WHAT THE EXERCISE ASKS:
Omit any pictures, and restate word for word only the lines from the one with "You are a computer-use" through the end of the data below.

EXCERPTED DATA:
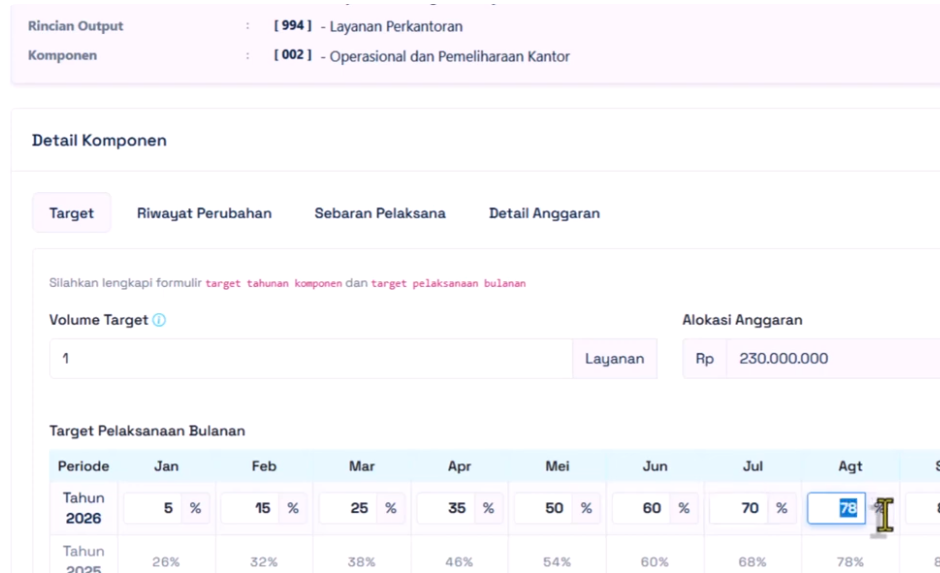Focus the Mei 2026 target input
The height and width of the screenshot is (573, 940).
point(542,508)
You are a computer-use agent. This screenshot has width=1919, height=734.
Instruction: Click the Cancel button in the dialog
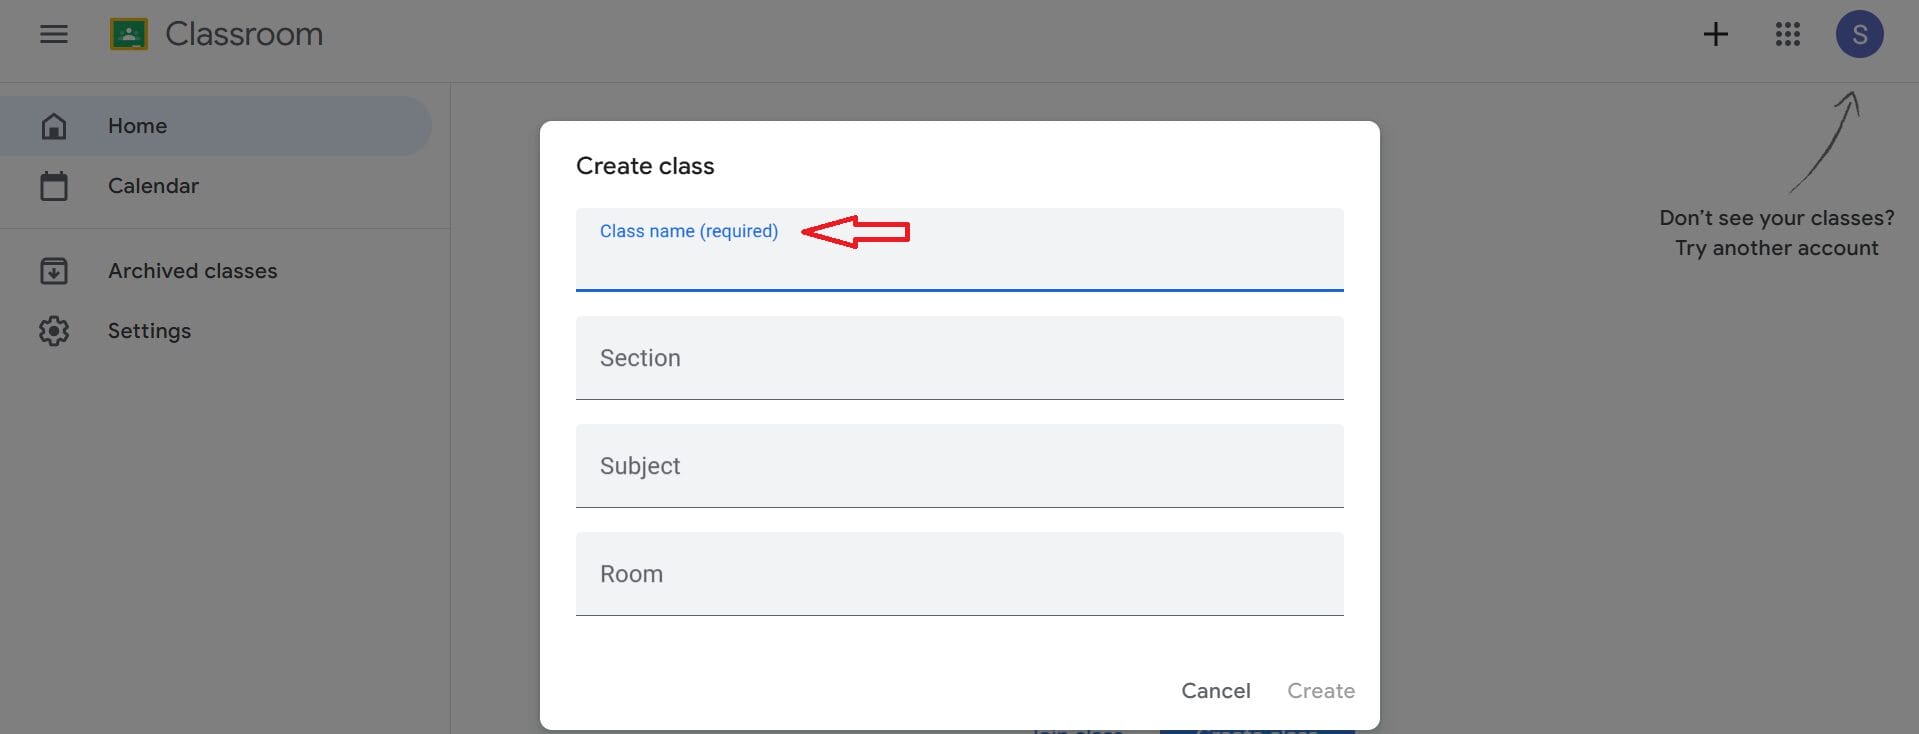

FINISHED TASK:
You are a computer-use agent. This screenshot has width=1919, height=734.
Instruction: Click the Cancel button in the dialog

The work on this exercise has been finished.